As for the Expos’ Smith, he is the sort of pitcher who has always troubled the Cubs: a thoughtful, junkballing right-hander. He has hunched shoulders and a deceptively easy pitching motion–all the more effortless for its being slightly awkward. It’s as if he weren’t even concerned about making himself look like a pitcher. Like a father throwing batting practice to Little Leaguers, his manner on the mound is such that he seems almost embarrassed to be making the hitters look bad. He erred in the third inning, however. After Jerome Walton extended his hitting streak (it stands at 24 games at this writing), Smith threw a sinker to Ryne Sandberg that never got a chance to sink. Sandberg met it solidly and it sailed into the left-field bleachers, setting off the stadium like a bomb. Our seats were high in the grandstand, only two rows in front of the standing fans, and a woman with a high-pitched voice right behind us cheered like an emergency radio message: “Ryno! Ryno! Ryno! Ryno!” It was all the runs the Cubs would need, as Sutcliffe gave way to Mitch Williams with a 3-0 lead after walking two men in the eighth. Shifting seats left us behind a girder, so that Williams’s “pitching like my hair’s on fire” motion appeared to have two parts: a normal beginning, with his high kick, and then an ending apparently divorced from anything that had come before. He’d kick on one side of the girder, then appear on the other side standing on the infield grass, sideways to home plate, pointed toward the Cubs’ dugout, looking back over his shoulder to determine the result of the pitch.

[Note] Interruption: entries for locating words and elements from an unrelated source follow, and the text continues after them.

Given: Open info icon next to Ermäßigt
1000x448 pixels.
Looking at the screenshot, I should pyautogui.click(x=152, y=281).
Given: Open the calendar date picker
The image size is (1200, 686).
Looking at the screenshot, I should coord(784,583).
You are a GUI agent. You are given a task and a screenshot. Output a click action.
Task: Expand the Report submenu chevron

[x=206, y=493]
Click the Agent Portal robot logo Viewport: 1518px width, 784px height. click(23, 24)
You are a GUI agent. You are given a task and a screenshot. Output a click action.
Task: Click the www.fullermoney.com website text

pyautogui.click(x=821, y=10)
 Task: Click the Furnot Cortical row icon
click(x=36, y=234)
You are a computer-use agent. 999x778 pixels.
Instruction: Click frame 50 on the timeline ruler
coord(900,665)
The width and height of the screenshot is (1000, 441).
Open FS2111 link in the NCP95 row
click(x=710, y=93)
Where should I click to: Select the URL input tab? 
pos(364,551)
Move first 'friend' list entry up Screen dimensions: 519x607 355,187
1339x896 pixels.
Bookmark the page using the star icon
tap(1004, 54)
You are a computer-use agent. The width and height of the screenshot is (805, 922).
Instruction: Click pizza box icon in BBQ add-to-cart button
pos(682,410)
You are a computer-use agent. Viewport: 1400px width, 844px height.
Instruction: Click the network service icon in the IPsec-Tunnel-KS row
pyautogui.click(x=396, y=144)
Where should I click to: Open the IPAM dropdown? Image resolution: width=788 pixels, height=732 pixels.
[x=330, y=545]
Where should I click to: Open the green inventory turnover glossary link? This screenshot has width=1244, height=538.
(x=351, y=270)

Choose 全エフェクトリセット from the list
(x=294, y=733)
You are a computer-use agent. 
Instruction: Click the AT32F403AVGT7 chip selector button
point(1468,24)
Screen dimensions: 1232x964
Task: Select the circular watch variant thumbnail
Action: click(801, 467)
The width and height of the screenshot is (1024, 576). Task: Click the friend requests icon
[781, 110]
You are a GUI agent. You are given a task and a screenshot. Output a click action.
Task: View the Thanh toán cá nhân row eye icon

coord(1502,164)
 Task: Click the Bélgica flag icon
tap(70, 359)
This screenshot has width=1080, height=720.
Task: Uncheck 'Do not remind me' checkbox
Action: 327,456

There is something exciting in well-played baseball, no matter how meaningless the game. Guillen’s play reminded us of this essential point, as did Richard Dotson’s pitching. He made only one real mistake, allowing a monstrous solo home run to Oakland’s Mark McGwire in the fourth inning. He departed then in the seventh inning, turning a 2-1 lead over to the bull pen, and there was something sad in seeing him march off the field to strong applause and then accept his teammates’ congratulations one by one, where the Cubs had met Sutcliffe at the dugout steps en masse and made their congratulations effusive. When the ninth inning came, and Bobby Thigpen took the mound, there was a crisp excitement in the air; where it came from, who knows. Thigpen, however, gave up a leadoff double to pinch-hitter Jose Canseco (kept out of the starting lineup by still more injuries) and then an RBI single to pinch-hitter Ron Hassey to tie the game–extra innings. Yet one pleasant thing about Comiskey Park is that, unlike at Wrigley, they keep selling beer through the ninth inning, so that fans don’t get parched just because the game happens to be unusually interesting. So we bought a beer, lit another cigar, and sat back.